■ THE EXERCISE ■
Render every line of the records below as a numbered list, skipping blank lines. Leave the pictures out of your answer.

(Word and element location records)
---+---

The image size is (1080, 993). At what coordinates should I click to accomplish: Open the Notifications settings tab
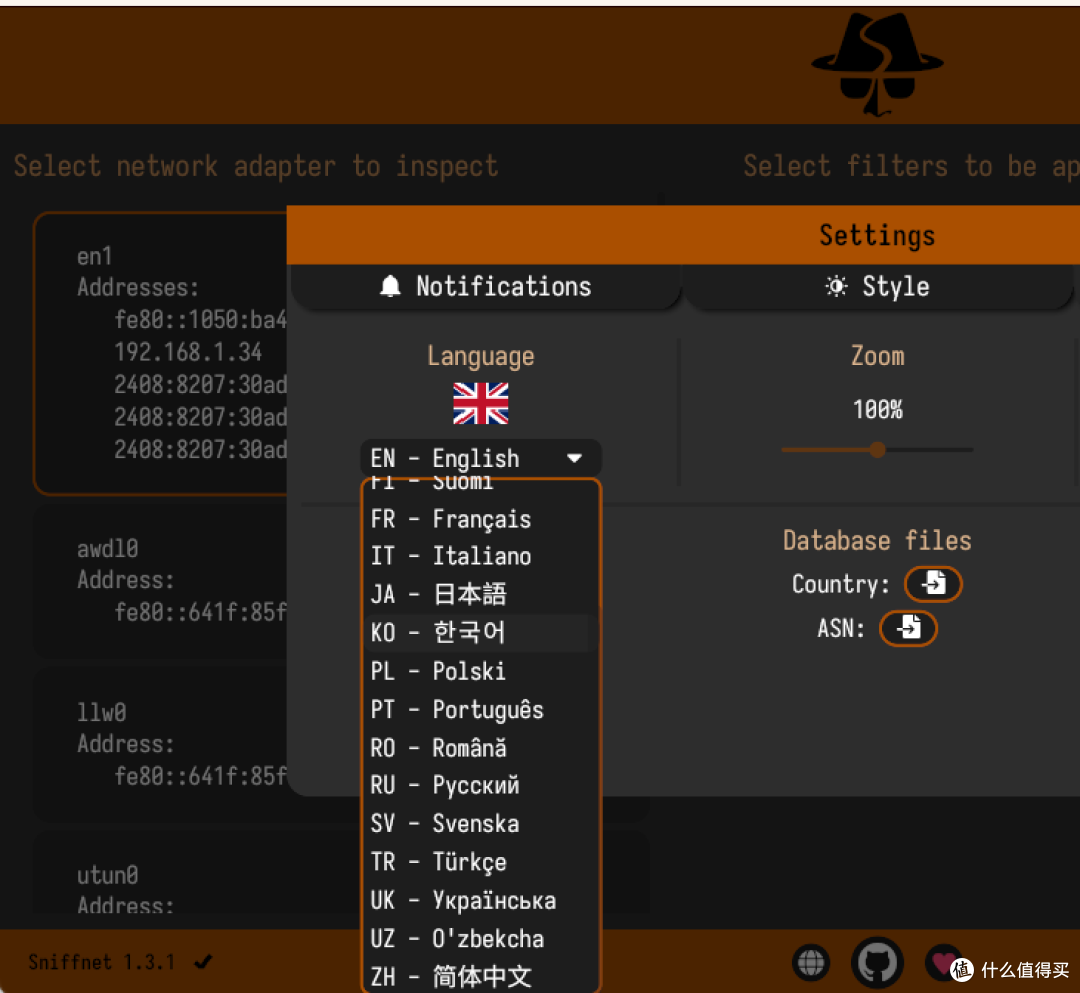click(486, 286)
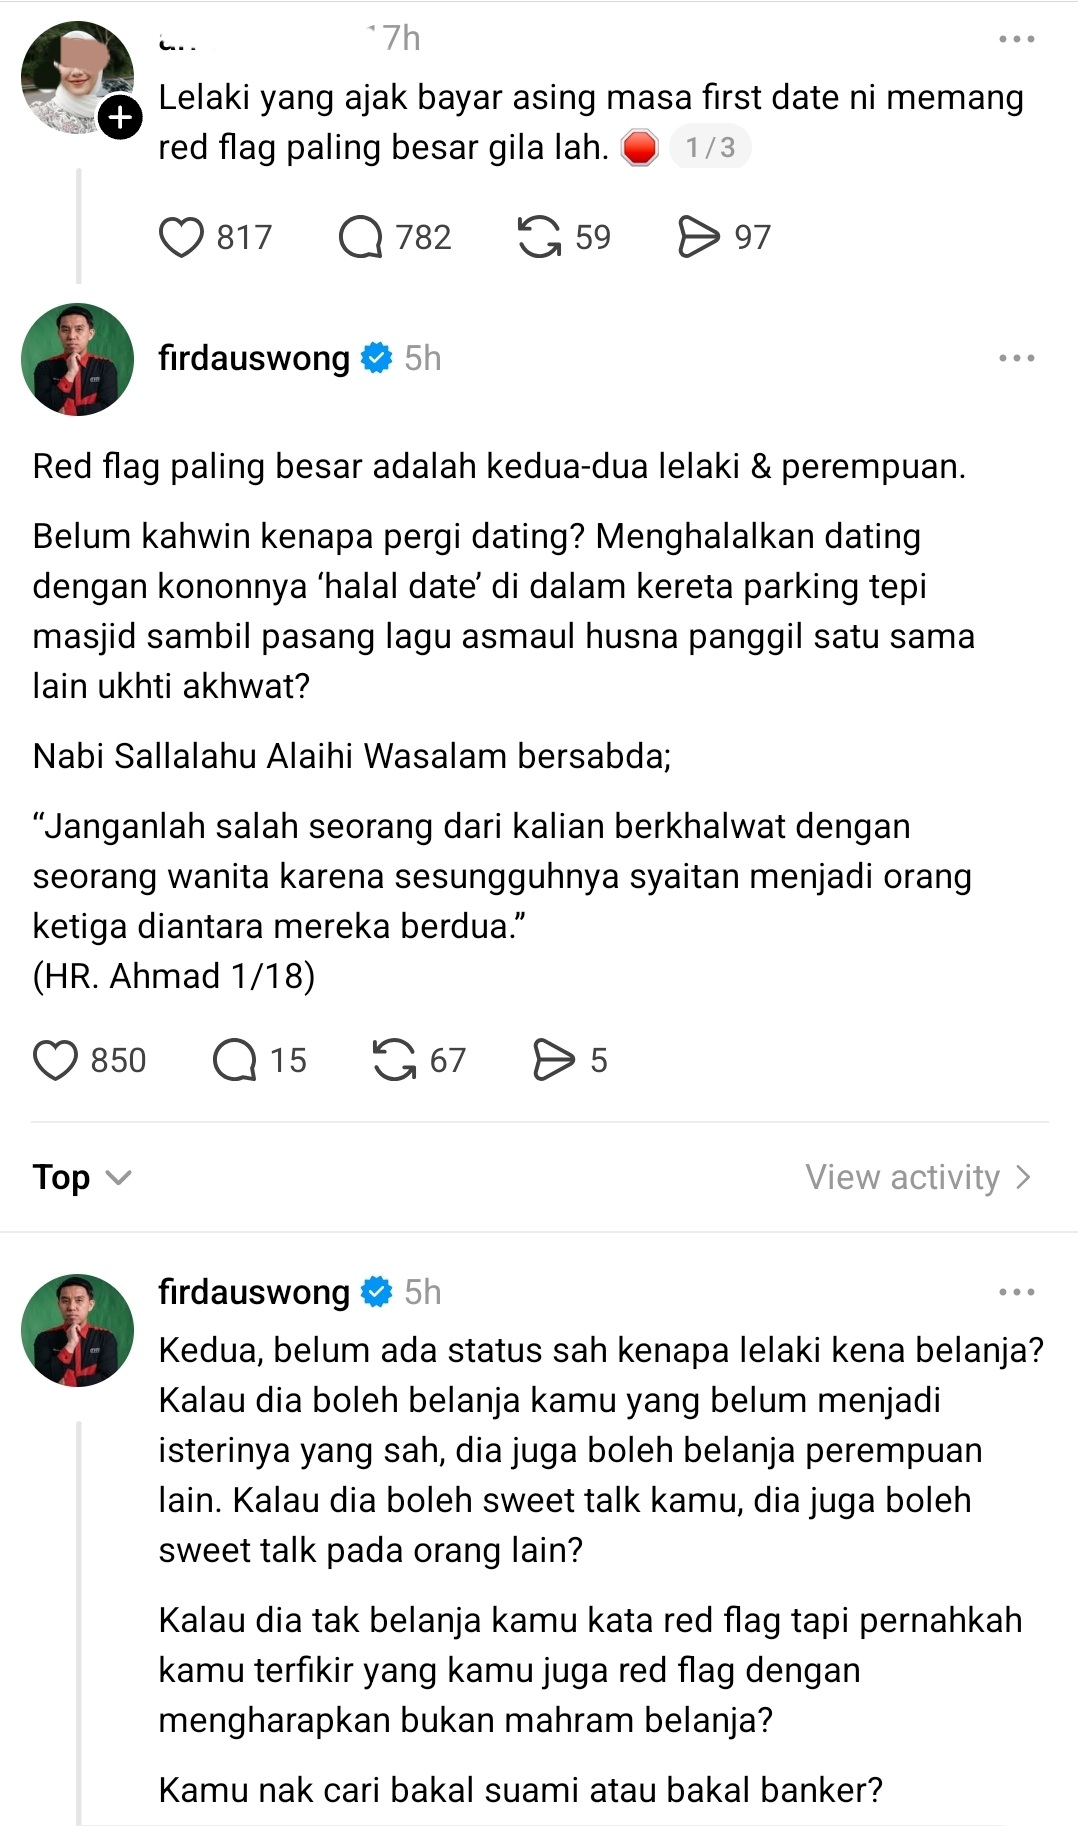
Task: Open more options on firdauswong's main post
Action: 1016,358
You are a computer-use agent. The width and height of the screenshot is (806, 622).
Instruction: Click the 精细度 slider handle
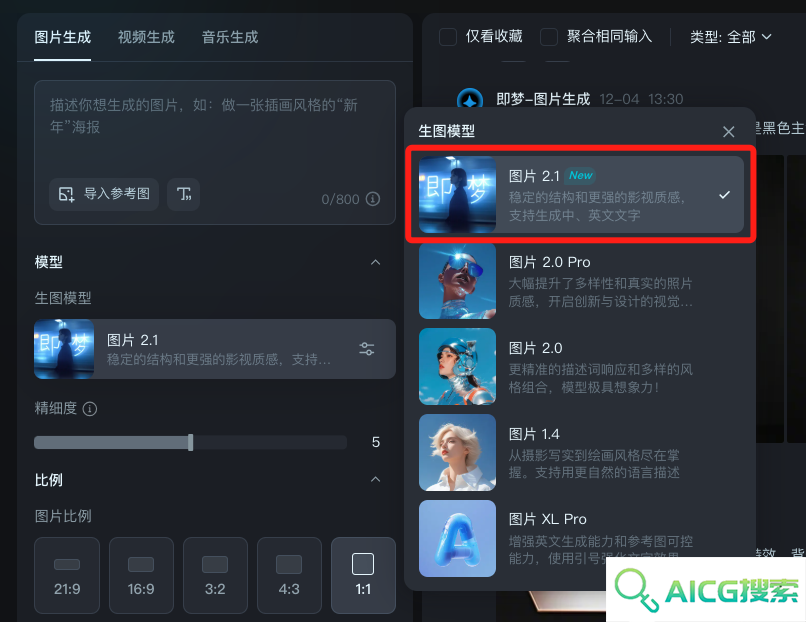point(191,442)
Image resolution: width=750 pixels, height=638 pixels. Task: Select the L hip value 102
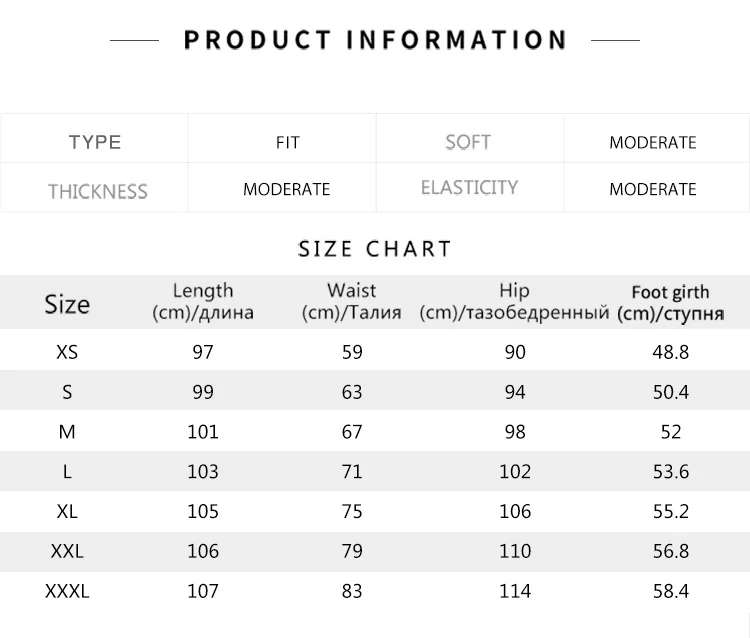click(515, 472)
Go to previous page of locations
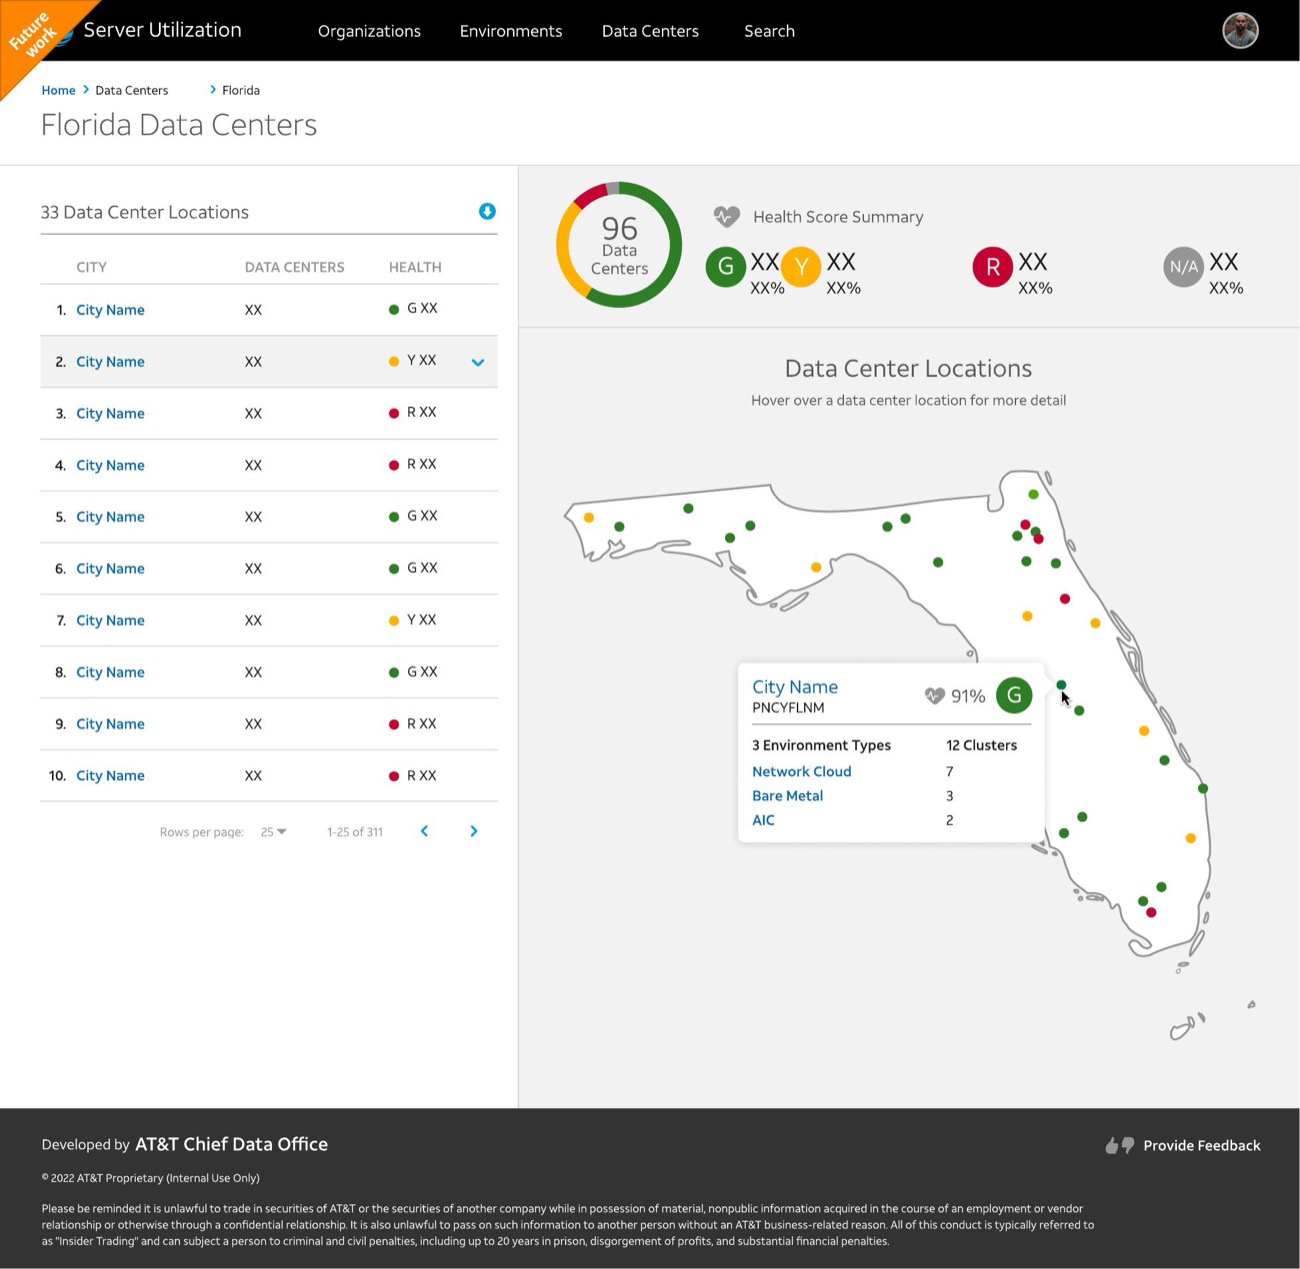 [x=424, y=831]
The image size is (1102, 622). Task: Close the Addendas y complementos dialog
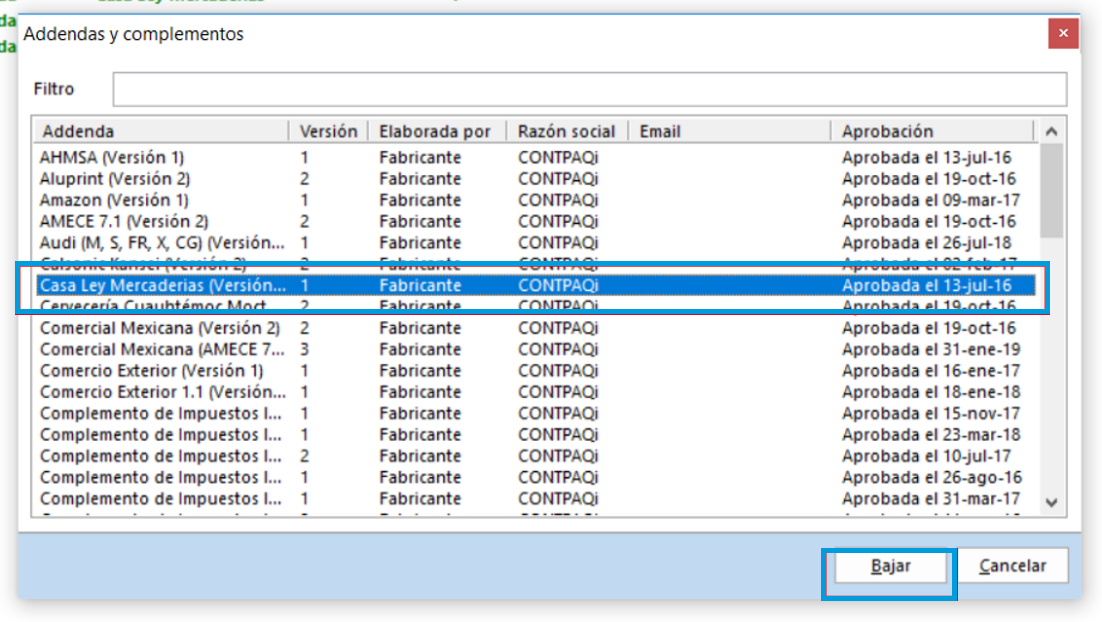coord(1063,35)
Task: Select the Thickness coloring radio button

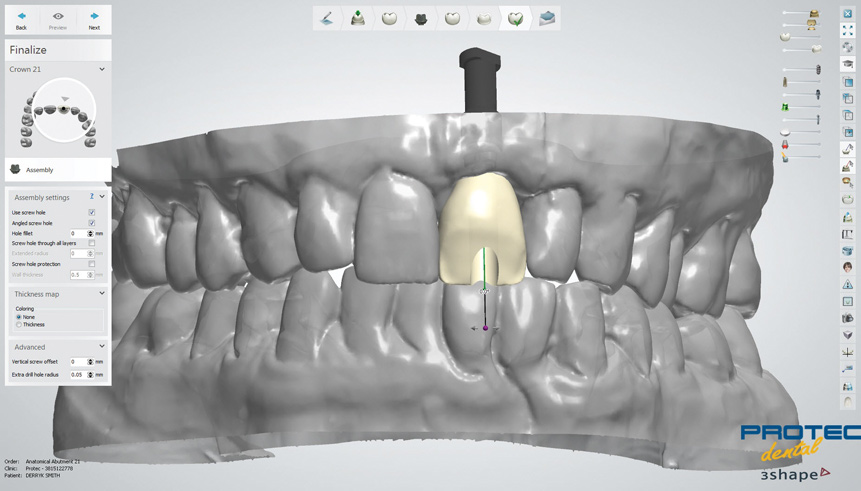Action: tap(19, 325)
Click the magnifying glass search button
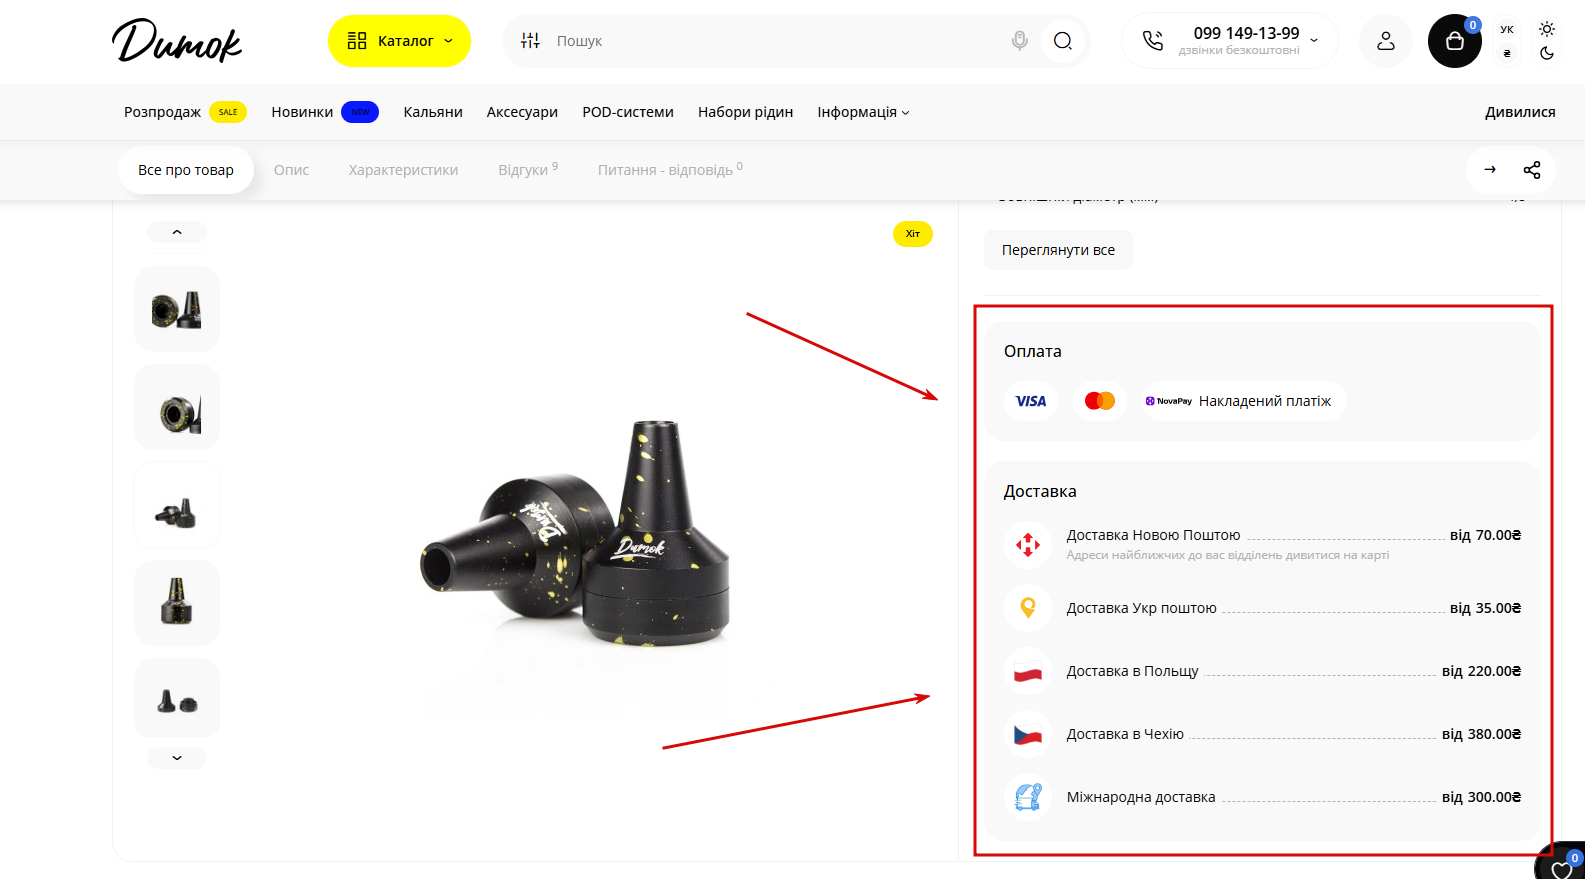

---+---

■ SOLUTION TO THE PROBLEM ■
1. The image size is (1080, 993). At what coordinates should I click to accomplish: Open the Notifications settings tab
2. click(486, 286)
3. Task: Open more options on firdauswong's main post
4. Action: 1016,358
5. You are a computer-use agent. The width and height of the screenshot is (806, 622).
6. Instruction: Click the 精细度 slider handle
7. point(191,442)
8. Image resolution: width=750 pixels, height=638 pixels. Task: Select the L hip value 102
9. click(515, 472)
10. Go to previous page of locations
11.  [x=424, y=831]
12. The image size is (1102, 622). Task: Close the Addendas y complementos dialog
13. coord(1063,35)
14. Task: Select the Thickness coloring radio button
15. Action: tap(19, 325)
16. Click the magnifying glass search button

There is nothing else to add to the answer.